Texto |
O veleiro James R. Bentley, de 52 metros de comprimento, está 50 metros abaixo da superfície do lago Huron desde 1878. E dentro de seu porão havia um tesouro improvável.
A missão de recuperá-lo do fundo de Huron, um dos Grandes Lagos —que se estendem de Michigan (Estados Unidos) a Ontário (Canadá), reuniu uma equipe de resgate em uma manhã de setembro.
Se o mergulho fosse bem-sucedido, o grupo traria à tona não ouro, joias ou outros tesouros tão comuns em naufrágios. Em vez disso, eles visavam recuperar sementes de centeio de 145 anos.
O mergulho foi patrocinado por Chad Munger, fundador da Mammoth Distilling, que produz destilados no norte de Michigan.
Para ele, as sementes de centeio representavam a promessa de um sabor local que poderia ajudar a diferenciar seu uísque.
Para o botânico Eric Olson, que dirige um laboratório na Universidade Estadual de Michigan, as sementes continham informações botânicas ocultas que poderiam lançar luz sobre a agricultura passada em Michigan.
E, para os mergulhadores e especialistas em naufrágios da expedição, elas ofereciam a chance de interagir com um tesouro histórico muito mais de perto do que normalmente é possível.
Muitas possibilidades poderiam surgir das pequenas sementes, sobretudo se pudessem ser feitas para brotar. Mas primeiro elas tinham que ser resgatadas.

Trecho de dados |
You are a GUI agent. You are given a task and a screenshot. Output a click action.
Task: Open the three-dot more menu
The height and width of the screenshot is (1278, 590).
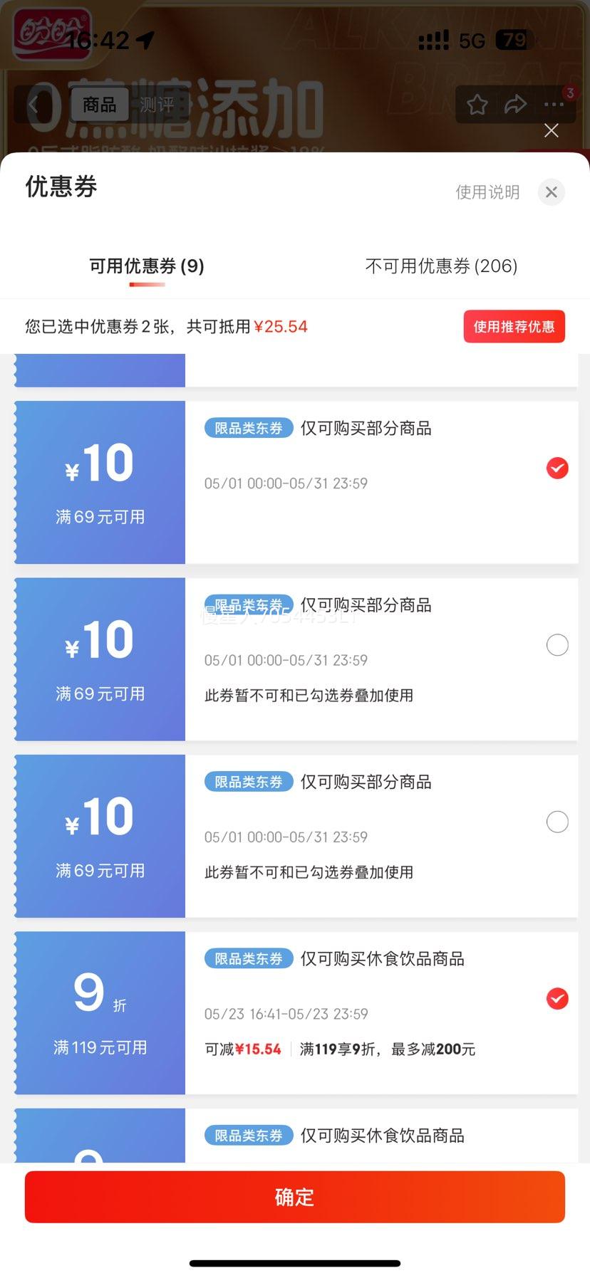pyautogui.click(x=554, y=105)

Tarefa proposta | Verta para o inglês esta frase do texto sobre o naufrágio no lago Huron: "O mergulho foi patrocinado por Chad Munger, fundador da Mammoth Distilling, que produz destilados no norte de Michigan."

Resposta da tarefa | The dive was sponsored by Chad Munger, founder of Mammoth Distilling, which produces spirits in northern Michigan.